(Stored data)

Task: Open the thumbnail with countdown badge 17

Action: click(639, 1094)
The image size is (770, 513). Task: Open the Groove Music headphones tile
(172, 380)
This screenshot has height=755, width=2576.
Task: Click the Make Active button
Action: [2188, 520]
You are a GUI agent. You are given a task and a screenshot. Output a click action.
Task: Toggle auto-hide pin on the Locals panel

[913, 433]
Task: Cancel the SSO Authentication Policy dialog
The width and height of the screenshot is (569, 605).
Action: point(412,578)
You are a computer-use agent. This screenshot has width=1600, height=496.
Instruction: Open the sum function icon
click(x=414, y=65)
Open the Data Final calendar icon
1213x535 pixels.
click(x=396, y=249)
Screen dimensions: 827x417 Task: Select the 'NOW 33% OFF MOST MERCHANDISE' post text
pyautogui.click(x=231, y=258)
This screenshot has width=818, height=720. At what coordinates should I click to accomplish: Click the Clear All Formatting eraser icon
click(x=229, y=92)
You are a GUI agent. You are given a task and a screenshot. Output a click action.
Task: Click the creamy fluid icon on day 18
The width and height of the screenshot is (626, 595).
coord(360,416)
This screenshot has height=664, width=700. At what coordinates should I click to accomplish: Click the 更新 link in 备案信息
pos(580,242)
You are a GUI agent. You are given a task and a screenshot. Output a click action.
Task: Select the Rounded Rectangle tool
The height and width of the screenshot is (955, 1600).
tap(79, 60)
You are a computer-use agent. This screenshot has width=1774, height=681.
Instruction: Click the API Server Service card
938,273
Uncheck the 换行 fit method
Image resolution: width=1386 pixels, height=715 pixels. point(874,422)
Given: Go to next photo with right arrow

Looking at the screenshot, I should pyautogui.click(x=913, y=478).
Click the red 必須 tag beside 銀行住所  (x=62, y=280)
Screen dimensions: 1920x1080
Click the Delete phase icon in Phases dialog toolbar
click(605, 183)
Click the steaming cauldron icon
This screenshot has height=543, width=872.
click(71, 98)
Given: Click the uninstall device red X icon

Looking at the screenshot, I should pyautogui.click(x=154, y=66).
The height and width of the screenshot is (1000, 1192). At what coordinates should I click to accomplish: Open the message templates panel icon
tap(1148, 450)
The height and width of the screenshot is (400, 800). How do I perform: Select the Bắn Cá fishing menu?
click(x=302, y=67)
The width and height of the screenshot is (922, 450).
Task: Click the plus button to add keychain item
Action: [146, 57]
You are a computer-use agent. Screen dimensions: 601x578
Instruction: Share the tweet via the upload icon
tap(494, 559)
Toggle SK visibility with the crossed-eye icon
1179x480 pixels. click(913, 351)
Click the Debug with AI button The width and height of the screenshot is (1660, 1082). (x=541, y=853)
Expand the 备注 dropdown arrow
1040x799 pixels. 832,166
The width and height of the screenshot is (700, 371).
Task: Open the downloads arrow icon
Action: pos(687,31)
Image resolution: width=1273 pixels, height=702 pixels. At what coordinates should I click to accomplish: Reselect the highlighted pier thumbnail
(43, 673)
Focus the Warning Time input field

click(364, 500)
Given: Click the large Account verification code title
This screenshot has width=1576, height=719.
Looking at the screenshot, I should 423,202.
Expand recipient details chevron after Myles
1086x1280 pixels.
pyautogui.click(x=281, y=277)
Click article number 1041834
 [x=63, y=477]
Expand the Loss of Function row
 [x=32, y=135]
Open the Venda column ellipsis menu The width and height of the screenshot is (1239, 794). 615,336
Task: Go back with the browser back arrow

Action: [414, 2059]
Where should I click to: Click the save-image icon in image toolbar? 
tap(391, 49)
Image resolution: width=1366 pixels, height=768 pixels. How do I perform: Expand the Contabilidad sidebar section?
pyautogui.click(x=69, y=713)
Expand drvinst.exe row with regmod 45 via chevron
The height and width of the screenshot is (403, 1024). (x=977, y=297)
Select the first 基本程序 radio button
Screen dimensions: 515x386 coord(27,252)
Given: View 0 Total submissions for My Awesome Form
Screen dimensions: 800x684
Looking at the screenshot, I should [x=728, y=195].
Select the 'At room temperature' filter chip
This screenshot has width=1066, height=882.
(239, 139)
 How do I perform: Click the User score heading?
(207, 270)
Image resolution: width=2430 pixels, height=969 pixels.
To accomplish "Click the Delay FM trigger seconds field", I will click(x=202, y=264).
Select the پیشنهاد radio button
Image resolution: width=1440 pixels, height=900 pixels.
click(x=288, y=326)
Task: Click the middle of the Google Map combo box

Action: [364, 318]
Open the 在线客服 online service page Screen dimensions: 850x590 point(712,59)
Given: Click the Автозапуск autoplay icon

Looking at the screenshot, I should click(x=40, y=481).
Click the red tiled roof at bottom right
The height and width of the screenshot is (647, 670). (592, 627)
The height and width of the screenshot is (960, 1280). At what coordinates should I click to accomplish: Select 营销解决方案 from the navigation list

## [Task]
From the line containing "Where should I" through the last line of the records, output each line exactly and nothing more.

## [Response to this exercise]
Where should I click to: Click the save-image icon in image toolbar? 
tap(391, 49)
Image resolution: width=1366 pixels, height=768 pixels. How do I perform: Expand the Contabilidad sidebar section?
pyautogui.click(x=69, y=713)
Expand drvinst.exe row with regmod 45 via chevron
The height and width of the screenshot is (403, 1024). (x=977, y=297)
Select the first 基本程序 radio button
Screen dimensions: 515x386 coord(27,252)
Given: View 0 Total submissions for My Awesome Form
Screen dimensions: 800x684
Looking at the screenshot, I should [x=728, y=195].
Select the 'At room temperature' filter chip
This screenshot has width=1066, height=882.
(239, 139)
 How do I perform: Click the User score heading?
(207, 270)
Image resolution: width=2430 pixels, height=969 pixels.
To accomplish "Click the Delay FM trigger seconds field", I will click(x=202, y=264).
Select the پیشنهاد radio button
Image resolution: width=1440 pixels, height=900 pixels.
click(x=288, y=326)
Task: Click the middle of the Google Map combo box

Action: [364, 318]
Open the 在线客服 online service page Screen dimensions: 850x590 point(712,59)
Given: Click the Автозапуск autoplay icon

Looking at the screenshot, I should click(x=40, y=481).
Click the red tiled roof at bottom right
The height and width of the screenshot is (647, 670). (592, 627)
The height and width of the screenshot is (960, 1280). At what coordinates should I click to accomplish: Select 营销解决方案 from the navigation list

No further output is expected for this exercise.